The empty house, the voice that echoes of the walls, the noisy fan (a whirling sound which I hadn’t noticed in the last 3 years), the white expanse floor, spotless tiles and the white walls. The smell of bareness (didn’t know that bareness had a smell but now I do; bare houses have a distinct smell) as I walk in the door.
It felt the same as when I had walked in 3 years back. It is as if time never moved, as if my clock never ticked. Have I been still all these years? Where did all the time go? I remember walking in feeling scared of being alone in this new place. Today I feel scared walking out leaving behind a familiar space.
I look out the window to the very familiar criss cross stacked buildings. I love this building I have to admit. The architect I admire maybe I am in awe of him, I definitely idolise him. Human mind and ingenuity, such a beautifully crafted marvellous piece of architecture.

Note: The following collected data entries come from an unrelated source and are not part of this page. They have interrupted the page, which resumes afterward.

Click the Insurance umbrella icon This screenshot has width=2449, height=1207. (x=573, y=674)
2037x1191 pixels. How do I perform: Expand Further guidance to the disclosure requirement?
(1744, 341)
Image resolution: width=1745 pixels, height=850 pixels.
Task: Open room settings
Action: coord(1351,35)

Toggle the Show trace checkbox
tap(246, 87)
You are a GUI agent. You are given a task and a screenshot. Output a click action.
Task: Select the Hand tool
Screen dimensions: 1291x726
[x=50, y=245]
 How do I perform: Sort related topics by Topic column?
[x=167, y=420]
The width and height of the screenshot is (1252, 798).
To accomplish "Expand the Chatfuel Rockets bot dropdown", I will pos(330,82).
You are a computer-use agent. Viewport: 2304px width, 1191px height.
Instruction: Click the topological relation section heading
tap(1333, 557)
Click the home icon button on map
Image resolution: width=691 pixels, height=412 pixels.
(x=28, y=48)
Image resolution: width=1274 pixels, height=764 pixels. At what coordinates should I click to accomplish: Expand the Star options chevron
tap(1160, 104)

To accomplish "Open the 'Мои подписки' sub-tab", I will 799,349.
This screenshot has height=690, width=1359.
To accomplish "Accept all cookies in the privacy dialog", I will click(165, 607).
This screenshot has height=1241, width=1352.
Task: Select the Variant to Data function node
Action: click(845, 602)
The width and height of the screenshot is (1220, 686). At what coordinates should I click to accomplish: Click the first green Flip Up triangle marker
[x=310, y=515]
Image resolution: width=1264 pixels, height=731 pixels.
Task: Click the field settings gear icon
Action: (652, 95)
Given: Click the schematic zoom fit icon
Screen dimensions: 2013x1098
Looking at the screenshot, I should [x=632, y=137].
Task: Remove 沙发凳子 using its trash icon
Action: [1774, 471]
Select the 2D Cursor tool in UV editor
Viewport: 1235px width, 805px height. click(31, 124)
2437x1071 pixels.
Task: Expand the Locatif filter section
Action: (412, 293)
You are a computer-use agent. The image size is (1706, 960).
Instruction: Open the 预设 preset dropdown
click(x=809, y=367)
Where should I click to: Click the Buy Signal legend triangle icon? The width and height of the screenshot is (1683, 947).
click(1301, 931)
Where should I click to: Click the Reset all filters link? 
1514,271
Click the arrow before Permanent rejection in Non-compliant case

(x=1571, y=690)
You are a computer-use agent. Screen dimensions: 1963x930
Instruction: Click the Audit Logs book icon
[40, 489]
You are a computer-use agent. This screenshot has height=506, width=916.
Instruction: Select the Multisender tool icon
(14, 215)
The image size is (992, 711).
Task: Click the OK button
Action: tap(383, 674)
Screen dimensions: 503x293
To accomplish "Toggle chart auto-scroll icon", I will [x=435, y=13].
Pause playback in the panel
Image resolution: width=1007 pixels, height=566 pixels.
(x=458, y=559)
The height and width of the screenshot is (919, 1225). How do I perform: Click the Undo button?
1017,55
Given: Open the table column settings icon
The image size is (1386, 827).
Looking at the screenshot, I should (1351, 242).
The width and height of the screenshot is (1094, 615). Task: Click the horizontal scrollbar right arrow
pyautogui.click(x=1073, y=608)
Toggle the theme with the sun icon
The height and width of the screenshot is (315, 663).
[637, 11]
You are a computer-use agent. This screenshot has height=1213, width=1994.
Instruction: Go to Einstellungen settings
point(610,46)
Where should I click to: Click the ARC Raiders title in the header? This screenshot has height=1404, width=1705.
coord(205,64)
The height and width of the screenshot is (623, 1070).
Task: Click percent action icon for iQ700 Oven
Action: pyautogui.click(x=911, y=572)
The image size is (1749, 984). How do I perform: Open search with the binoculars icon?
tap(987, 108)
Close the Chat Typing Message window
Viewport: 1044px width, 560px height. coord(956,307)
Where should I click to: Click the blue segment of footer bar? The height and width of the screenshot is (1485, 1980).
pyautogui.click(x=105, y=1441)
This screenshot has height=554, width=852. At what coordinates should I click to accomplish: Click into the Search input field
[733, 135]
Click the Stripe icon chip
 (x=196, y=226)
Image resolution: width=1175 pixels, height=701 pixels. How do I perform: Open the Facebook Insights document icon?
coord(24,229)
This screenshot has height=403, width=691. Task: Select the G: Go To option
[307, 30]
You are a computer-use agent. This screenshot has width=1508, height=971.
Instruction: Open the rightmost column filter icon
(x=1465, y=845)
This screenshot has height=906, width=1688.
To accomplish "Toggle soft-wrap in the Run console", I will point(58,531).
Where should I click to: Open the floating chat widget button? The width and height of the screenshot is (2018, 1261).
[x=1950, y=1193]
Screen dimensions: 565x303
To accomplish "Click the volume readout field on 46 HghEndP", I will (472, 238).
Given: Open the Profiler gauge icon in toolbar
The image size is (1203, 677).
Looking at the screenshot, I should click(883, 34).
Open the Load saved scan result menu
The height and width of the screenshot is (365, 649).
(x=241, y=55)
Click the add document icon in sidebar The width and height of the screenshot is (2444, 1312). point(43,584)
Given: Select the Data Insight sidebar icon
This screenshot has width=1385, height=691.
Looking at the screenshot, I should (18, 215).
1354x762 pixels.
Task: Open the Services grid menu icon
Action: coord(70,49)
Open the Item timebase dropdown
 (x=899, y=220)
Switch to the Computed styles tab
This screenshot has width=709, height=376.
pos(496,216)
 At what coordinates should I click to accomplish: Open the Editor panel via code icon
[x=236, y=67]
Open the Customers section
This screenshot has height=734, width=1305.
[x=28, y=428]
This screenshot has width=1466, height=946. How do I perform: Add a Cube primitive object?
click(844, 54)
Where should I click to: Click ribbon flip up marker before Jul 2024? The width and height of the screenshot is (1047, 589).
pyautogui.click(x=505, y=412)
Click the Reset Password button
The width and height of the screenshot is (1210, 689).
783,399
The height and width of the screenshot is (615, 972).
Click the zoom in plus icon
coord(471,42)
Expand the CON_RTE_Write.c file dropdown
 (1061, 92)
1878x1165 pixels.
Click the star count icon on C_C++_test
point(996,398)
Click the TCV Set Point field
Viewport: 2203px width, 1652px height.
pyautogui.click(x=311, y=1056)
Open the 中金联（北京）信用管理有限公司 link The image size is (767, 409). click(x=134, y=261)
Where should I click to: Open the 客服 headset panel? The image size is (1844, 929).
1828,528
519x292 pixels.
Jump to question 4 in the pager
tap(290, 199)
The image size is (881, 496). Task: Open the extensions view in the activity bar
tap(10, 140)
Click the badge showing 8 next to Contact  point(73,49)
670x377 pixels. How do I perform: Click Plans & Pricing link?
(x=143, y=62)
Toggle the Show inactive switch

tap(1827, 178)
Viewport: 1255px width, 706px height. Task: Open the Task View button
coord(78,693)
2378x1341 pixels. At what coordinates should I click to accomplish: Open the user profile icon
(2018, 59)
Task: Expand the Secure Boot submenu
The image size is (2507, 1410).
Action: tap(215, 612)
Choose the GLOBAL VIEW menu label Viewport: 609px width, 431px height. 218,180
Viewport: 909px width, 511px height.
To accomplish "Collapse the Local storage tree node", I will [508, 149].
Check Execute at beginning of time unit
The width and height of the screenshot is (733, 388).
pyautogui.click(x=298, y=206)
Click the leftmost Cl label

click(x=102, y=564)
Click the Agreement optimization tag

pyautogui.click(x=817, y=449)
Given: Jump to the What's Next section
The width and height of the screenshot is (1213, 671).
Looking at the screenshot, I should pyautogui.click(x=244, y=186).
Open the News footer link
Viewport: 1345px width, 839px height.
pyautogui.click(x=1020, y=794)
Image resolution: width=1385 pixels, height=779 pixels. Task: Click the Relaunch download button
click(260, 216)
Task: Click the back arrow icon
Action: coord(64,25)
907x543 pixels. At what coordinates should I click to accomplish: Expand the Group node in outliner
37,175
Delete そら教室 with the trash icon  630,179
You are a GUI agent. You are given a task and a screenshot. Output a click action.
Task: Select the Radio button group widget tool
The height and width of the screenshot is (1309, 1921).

Strange as it may seem, this building has brought me immense joy. Sheer sight brings me to tears today.
I made some wonderful friends here, I was encouraged to discover myself. I had many who cheered me. Many strangers and many new found friends took time to believe in me, to tell me I was good at the new things I did. My mistakes overlooked. My efforts appreciated, my achievements celebrated.
Time to close this chapter in my life. I am sad that this chapter has come to an end but I’m happy that this was an enlightening, exciting and thrilling chapter with experiences that have enriched my life.
The empty walls stare back at me as I wipe down the last tear that rolls down my cheek. I think I can hear them say ‘we have had some good time, don’t be sad’. Im happy our paths crossed dear Friend’ the house talks back to me.
I repeat to myself the wise words from the book “The Alchemist” by Paulo Coelho where he writes:
“We are travelers on a cosmic journey, stardust, swirling and dancing in the eddies and whirlpools of infinity. Life is eternal. We have stopped for a moment to encounter each other, to meet, to love, to share. This is a precious moment. It is a little parenthesis in eternity.”
My Singapore Chapter. My precious moment. My parenthesis in eternity.